***** Provided data *****
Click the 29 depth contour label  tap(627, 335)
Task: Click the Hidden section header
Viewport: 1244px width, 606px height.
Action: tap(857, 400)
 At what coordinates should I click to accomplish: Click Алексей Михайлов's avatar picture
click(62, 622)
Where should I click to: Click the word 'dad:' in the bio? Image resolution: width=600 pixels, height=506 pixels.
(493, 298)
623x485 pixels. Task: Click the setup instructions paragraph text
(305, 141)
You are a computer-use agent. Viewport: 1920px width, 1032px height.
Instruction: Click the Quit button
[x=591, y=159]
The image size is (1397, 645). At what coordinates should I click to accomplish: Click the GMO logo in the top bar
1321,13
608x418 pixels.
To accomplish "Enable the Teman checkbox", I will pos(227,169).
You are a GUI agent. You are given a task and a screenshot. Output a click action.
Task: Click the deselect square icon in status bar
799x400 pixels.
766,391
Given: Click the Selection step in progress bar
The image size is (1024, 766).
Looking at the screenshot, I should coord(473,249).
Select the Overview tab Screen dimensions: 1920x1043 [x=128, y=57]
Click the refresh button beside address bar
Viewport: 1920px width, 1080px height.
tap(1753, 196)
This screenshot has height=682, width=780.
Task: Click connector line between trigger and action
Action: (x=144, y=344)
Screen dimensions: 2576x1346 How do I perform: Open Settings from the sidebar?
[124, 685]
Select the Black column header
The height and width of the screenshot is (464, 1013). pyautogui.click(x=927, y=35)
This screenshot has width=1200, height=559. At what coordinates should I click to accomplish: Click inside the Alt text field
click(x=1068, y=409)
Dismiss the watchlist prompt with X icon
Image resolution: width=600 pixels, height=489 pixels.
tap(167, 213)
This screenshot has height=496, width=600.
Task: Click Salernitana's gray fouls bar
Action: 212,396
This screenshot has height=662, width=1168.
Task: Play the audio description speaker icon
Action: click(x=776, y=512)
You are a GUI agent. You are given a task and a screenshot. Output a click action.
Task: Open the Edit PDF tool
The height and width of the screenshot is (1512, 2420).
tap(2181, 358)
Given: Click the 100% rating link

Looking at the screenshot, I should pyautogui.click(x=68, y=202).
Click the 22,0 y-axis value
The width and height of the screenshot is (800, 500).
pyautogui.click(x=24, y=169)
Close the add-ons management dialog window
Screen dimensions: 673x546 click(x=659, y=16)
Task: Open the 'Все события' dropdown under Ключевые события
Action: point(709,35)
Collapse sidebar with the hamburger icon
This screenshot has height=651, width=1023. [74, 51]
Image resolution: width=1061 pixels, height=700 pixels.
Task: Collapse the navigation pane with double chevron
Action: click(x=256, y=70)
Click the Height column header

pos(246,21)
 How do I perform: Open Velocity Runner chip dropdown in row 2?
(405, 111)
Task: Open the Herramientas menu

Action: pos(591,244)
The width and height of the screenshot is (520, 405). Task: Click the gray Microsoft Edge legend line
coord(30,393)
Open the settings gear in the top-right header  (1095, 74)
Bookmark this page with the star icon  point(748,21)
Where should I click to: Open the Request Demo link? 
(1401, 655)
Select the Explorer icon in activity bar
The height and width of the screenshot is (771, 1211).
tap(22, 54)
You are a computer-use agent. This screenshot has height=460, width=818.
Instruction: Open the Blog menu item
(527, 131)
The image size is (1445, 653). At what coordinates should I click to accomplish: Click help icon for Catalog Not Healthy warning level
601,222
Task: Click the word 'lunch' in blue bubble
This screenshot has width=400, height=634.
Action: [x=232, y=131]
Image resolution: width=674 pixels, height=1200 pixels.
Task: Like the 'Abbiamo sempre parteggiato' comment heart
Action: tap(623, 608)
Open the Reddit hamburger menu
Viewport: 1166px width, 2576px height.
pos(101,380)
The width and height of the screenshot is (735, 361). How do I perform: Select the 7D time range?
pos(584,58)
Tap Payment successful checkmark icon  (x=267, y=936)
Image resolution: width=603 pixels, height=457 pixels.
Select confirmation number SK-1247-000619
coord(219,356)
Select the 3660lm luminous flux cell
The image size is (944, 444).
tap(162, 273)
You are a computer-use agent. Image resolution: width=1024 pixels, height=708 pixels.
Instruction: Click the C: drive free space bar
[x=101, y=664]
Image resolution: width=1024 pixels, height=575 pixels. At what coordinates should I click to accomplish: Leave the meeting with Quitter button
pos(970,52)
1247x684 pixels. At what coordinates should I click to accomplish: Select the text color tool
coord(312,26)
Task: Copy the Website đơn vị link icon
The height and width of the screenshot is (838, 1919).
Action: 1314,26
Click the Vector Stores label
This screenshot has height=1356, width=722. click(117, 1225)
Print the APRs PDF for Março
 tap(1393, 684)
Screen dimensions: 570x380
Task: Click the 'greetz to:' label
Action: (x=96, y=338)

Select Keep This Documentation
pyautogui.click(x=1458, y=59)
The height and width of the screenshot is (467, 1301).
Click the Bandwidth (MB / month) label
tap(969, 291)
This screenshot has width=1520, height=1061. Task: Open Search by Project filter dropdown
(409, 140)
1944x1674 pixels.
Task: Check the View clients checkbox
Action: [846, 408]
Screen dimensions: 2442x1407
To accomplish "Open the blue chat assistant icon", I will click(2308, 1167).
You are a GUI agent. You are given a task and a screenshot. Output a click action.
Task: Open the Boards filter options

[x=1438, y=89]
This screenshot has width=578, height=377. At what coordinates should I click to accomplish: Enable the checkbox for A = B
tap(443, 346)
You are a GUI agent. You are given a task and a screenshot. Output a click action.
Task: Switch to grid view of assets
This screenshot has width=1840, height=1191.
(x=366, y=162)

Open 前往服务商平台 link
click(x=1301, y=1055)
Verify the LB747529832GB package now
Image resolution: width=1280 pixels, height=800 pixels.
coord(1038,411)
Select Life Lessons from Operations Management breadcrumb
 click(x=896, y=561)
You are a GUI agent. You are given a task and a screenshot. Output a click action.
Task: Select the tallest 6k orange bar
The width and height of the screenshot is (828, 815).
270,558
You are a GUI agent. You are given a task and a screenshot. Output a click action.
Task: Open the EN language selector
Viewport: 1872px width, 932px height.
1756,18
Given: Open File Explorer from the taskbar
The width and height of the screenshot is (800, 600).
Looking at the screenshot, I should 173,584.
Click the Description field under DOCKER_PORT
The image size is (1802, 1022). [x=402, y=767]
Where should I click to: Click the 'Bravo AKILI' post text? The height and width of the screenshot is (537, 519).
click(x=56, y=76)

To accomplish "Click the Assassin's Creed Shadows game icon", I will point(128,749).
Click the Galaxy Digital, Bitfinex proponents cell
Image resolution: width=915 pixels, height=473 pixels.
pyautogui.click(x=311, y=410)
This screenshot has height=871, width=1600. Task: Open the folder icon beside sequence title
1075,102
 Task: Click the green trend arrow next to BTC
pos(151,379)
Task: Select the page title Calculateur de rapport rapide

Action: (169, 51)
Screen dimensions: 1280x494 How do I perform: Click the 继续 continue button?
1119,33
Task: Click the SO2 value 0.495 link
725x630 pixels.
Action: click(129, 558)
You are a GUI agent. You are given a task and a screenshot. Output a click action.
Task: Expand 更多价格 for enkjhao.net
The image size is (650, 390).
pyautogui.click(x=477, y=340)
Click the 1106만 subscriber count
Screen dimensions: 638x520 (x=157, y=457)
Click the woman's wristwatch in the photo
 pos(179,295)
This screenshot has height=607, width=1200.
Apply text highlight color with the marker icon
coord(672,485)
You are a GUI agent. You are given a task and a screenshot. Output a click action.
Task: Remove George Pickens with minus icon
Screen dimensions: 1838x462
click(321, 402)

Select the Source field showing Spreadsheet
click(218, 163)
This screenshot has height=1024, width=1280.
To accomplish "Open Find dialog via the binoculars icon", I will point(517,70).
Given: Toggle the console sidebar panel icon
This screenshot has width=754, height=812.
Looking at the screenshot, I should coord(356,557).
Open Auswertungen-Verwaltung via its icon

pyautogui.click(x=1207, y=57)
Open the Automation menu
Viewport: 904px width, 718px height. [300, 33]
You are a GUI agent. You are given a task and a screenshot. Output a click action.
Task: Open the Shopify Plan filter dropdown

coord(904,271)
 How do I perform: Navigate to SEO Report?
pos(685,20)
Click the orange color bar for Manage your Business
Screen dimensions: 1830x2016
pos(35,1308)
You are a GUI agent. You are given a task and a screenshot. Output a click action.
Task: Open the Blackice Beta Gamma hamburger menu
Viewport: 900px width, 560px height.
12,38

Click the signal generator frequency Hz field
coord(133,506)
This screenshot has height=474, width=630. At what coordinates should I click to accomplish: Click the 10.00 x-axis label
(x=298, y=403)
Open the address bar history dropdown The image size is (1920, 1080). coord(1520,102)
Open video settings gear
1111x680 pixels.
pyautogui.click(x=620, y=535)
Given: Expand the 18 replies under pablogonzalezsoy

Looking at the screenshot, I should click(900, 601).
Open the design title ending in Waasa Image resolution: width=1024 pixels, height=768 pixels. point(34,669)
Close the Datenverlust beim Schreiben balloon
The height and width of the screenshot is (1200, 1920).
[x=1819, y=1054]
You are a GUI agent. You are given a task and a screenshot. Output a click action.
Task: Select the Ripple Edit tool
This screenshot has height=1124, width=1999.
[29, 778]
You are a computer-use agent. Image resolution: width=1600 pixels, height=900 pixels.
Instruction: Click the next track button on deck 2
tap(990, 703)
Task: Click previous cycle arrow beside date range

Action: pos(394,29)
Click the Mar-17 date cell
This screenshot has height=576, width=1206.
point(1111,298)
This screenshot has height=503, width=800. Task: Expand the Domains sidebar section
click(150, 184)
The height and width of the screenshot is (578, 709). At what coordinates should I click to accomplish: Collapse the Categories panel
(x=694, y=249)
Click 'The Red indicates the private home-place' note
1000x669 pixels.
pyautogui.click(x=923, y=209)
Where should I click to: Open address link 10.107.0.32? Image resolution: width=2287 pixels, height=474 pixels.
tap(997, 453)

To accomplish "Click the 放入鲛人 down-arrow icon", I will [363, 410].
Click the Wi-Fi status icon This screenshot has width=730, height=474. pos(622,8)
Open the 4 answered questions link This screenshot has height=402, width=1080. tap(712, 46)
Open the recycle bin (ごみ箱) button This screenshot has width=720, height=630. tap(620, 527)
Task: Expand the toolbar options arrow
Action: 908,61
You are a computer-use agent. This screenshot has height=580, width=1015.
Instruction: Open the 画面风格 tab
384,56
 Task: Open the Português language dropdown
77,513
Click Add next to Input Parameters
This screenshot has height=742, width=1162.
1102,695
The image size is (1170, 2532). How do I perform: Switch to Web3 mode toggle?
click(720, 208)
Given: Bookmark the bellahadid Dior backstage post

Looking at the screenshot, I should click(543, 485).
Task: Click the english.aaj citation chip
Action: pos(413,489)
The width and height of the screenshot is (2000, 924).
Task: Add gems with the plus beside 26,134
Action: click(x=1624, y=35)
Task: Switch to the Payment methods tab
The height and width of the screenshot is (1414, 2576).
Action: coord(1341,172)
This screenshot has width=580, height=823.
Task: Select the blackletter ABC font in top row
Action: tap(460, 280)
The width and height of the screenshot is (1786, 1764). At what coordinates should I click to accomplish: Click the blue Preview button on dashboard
*****
> Exercise task
Which lines in the material contain the string "gear"? Copy each of those lines out in full.

> Result of this exercise
Open the settings gear in the top-right header  (1095, 74)
Open video settings gear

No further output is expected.